Maybe it’s because i’m kind of used to interacting with the homeless. I grew up in a big fuckoff city, and i spent a lot of my teenage years walking around it, and, well, the homeless were just about the only other people who walked in that city. But, really, it’s not that hard. They’re people; i think it’s pretty much basic manners. If someone says “good morning” you say “good morning,” or nod, or something. When someone talks to you, you respond. When i pass someone on the street (where there aren’t many people on the street) i give them a heads up or a “hey.” Panhandlers are a little different, ’cause i know people fucking hate being panhandled. Usually i just say “sorry, man, i got nothing,” sometimes with a, “good luck.” If i’m in a good mood, or some other random circumstance (like having any), i’ll actually hand over some money…but i’m kind of tight, really. The only time i straight up ignore people is if they catcall me. Because you can fuck off at that point – that kind of thing certainly doesn’t deserve a polite response. That is also when my “danger” antennae perk up a little bit; i know that that is not situation i want to get into, because, if nothing else, i have to extricate myself (in my experience, while nothing bad has ever come of this, these are always the people who want to strike up a conversation and be creepy at you for a long time and not leave you alone when you hint at it).
Then there’s race. My friends are the sort that i really do think this is less of an issue than the bum thing, but it’s still fairly subconscious in our culture in general. I’ve always liked to think that i don’t much succumb to that…and then i think, well, yes, don’t we all like to think the best of ourselves. But something interesting happened a little while back. I was walking Dog on a Saturday, which are totally dead around here. The only people i saw the whole time were these two groups of guys, a few minutes apart. It was like the perfect social experiment, because they were almost identical – three kind of scruffy-looking men walking toward me, and no one else around – but one group was black and the other white. I passed the black guys, no real interaction, i probably gave them a little nod, as i do. Later, i saw the white guys a block or two off and crossed the street. I had just the tiniest blip of fear, like my danger antennae said “this is almost certainly fine, but i’d rather not find out if i’m wrong.” Moreover, i didn’t even realize what i’d done ’till later – it kind of amused me. But it also got me thinking, and i think that white redneck men are the stereotypical group that i’m most afraid of, because i have no idea how to interact with them.
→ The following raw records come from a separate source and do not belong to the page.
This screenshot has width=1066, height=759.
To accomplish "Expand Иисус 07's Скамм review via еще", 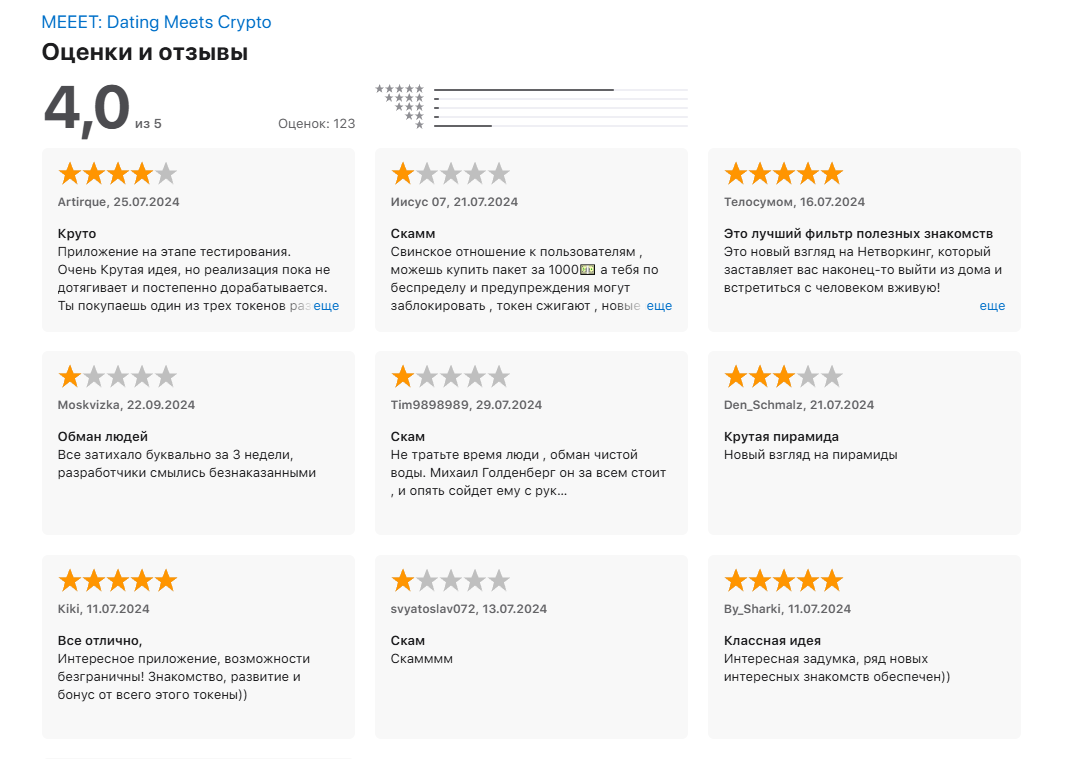I will (x=659, y=306).
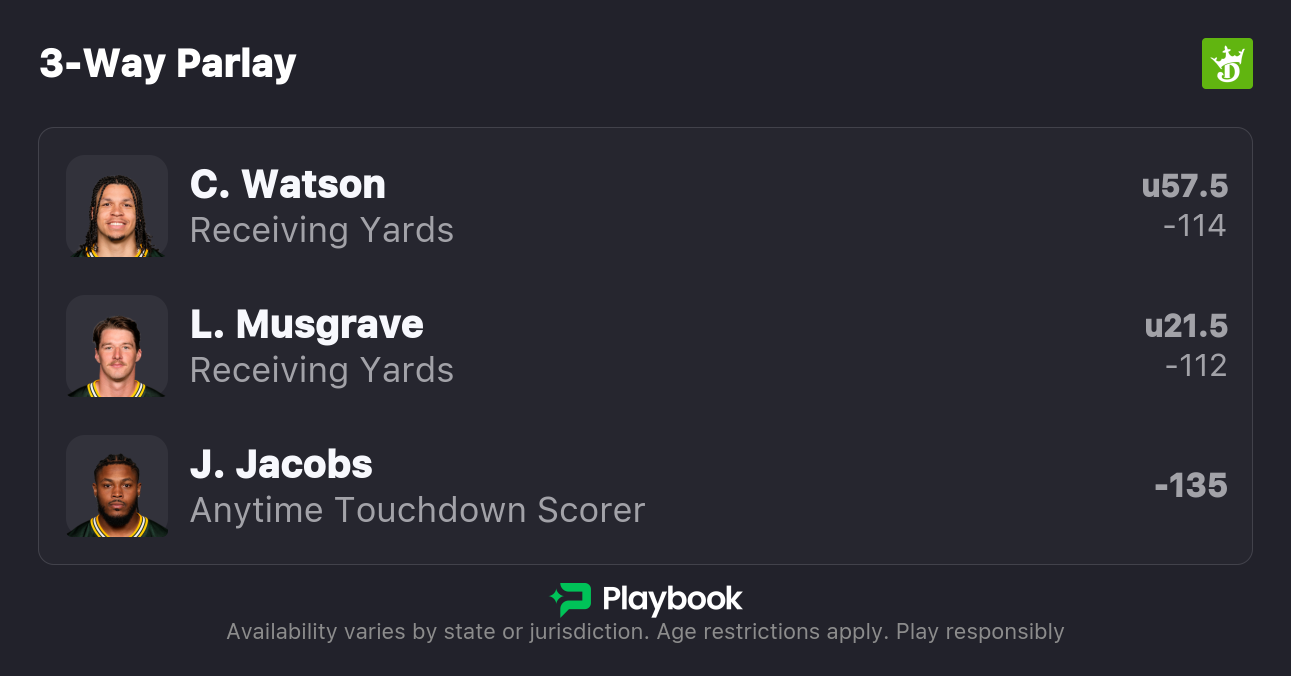Select the L. Musgrave player name
This screenshot has height=676, width=1291.
[307, 325]
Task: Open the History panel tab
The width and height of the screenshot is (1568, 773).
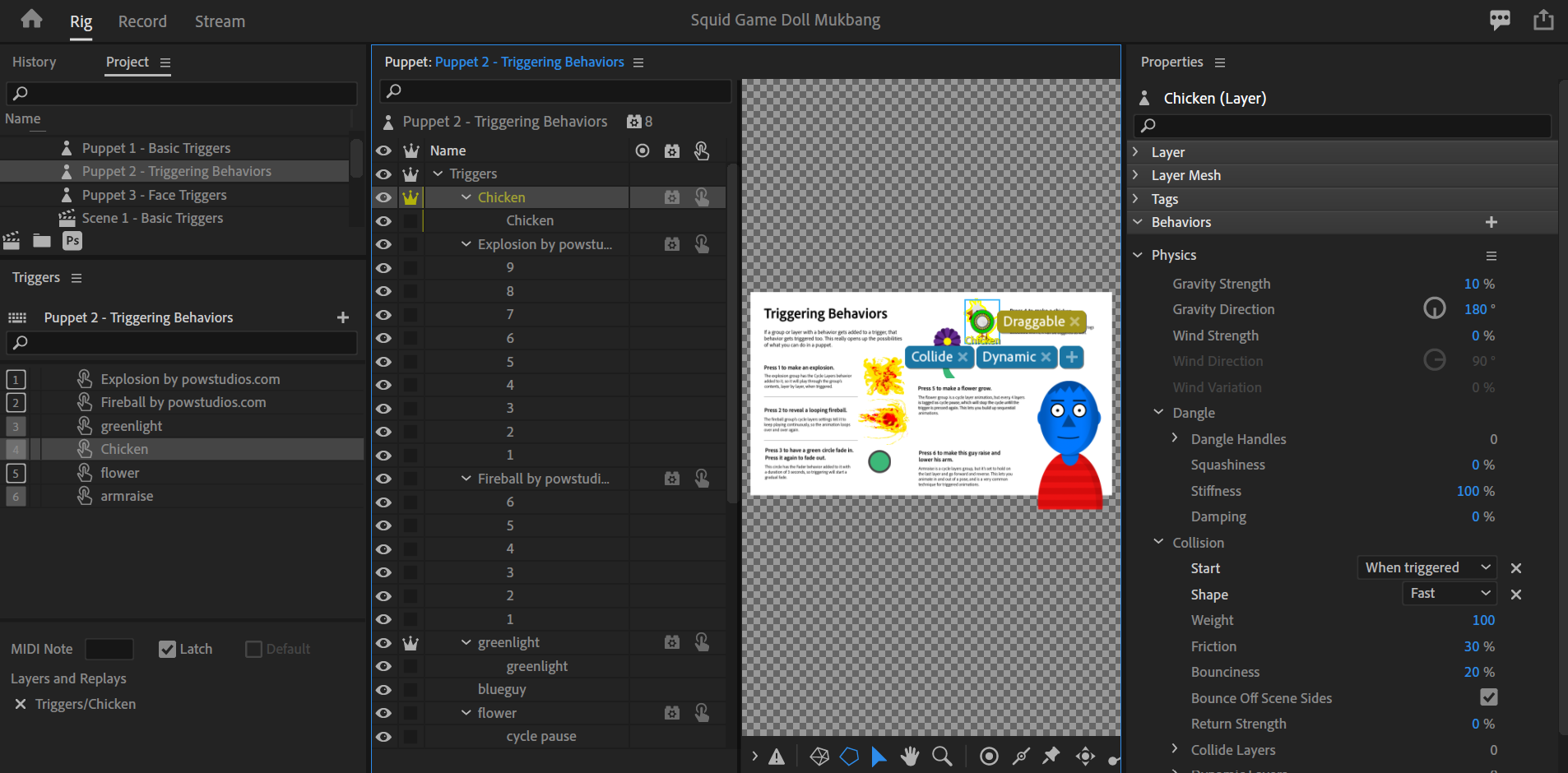Action: tap(34, 62)
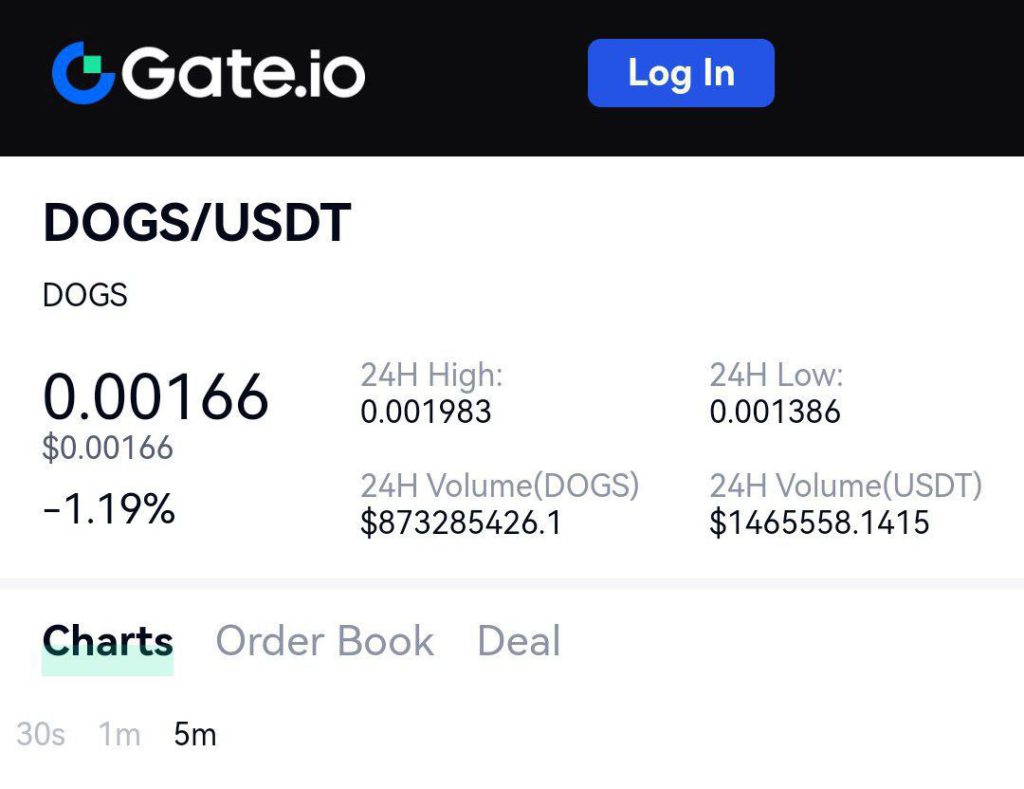Click the 24H Low value 0.001386

[775, 412]
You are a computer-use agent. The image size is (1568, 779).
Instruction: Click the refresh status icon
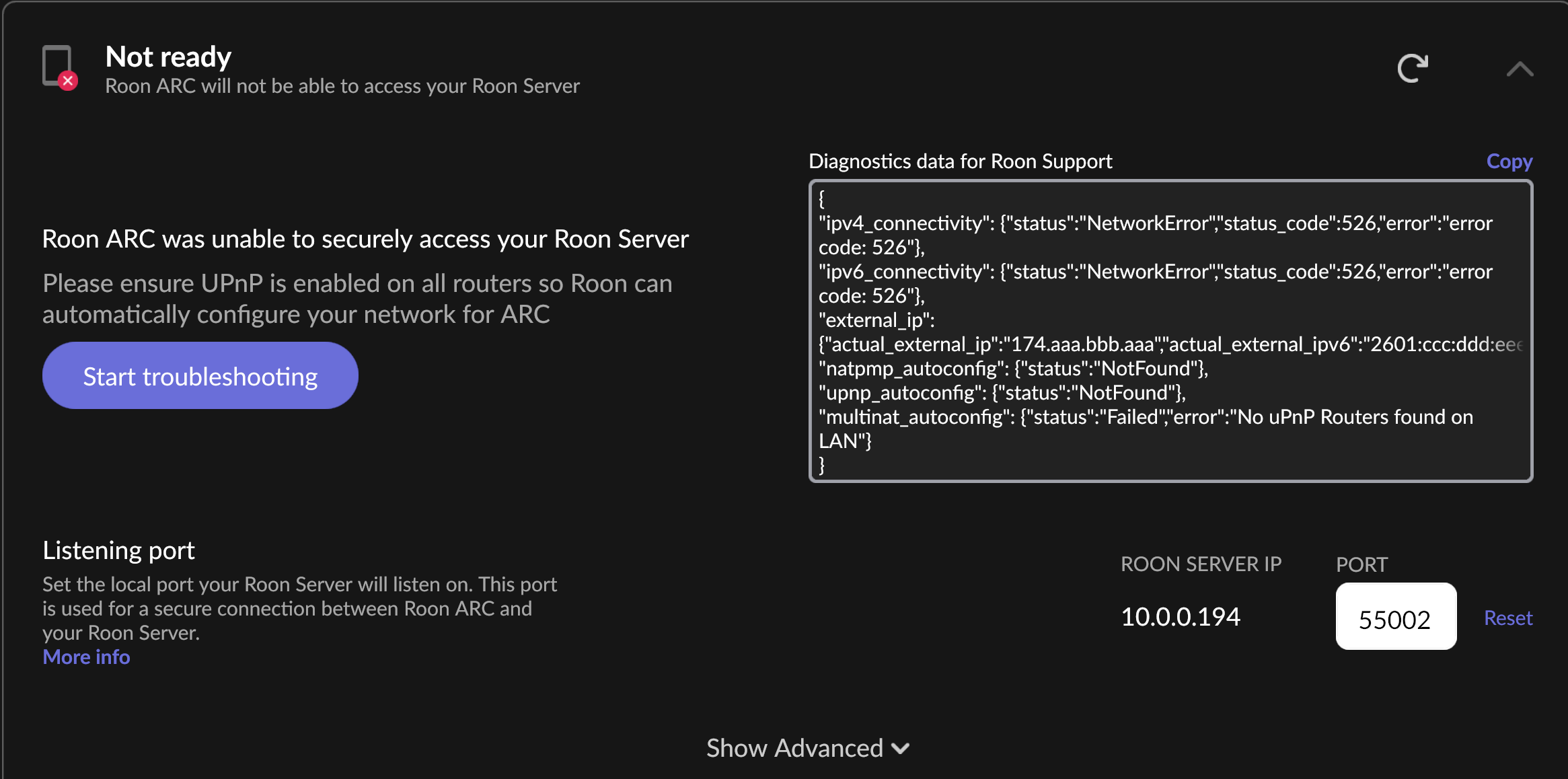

I was not raised around that. I was raised around middle-class multicultural, about a block from the black ghetto. And as a kid i knew that you don’t leave the neighborhood after dark, or alone. But not because that was the black part of town, or because it was the poor part of town, but because it wasn’t safe. That was simply a fact, and i didn’t connect that with the first two facts (or, perhaps more importantly, no one connected them for me). I think that is one of the big reasons that my idea of what is safe and unsafe differ so much from so many people i know.
Two other things affect my view: i’ve been lucky so far, and i feel that luck has quite a bit to do with it. The first is pretty basic – nothing really bad has ever happened to me, so i’ve got nothing concrete and personal to be afraid of. The second is partly that that there’s not much you can actually do to keep bad stuff from happening. There are some basic precautions you can take (which are important!), but beyond that it really is pretty random, and there is no point in living in fear of the bad thing that might happen at the expense of the good stuff you know could be happening.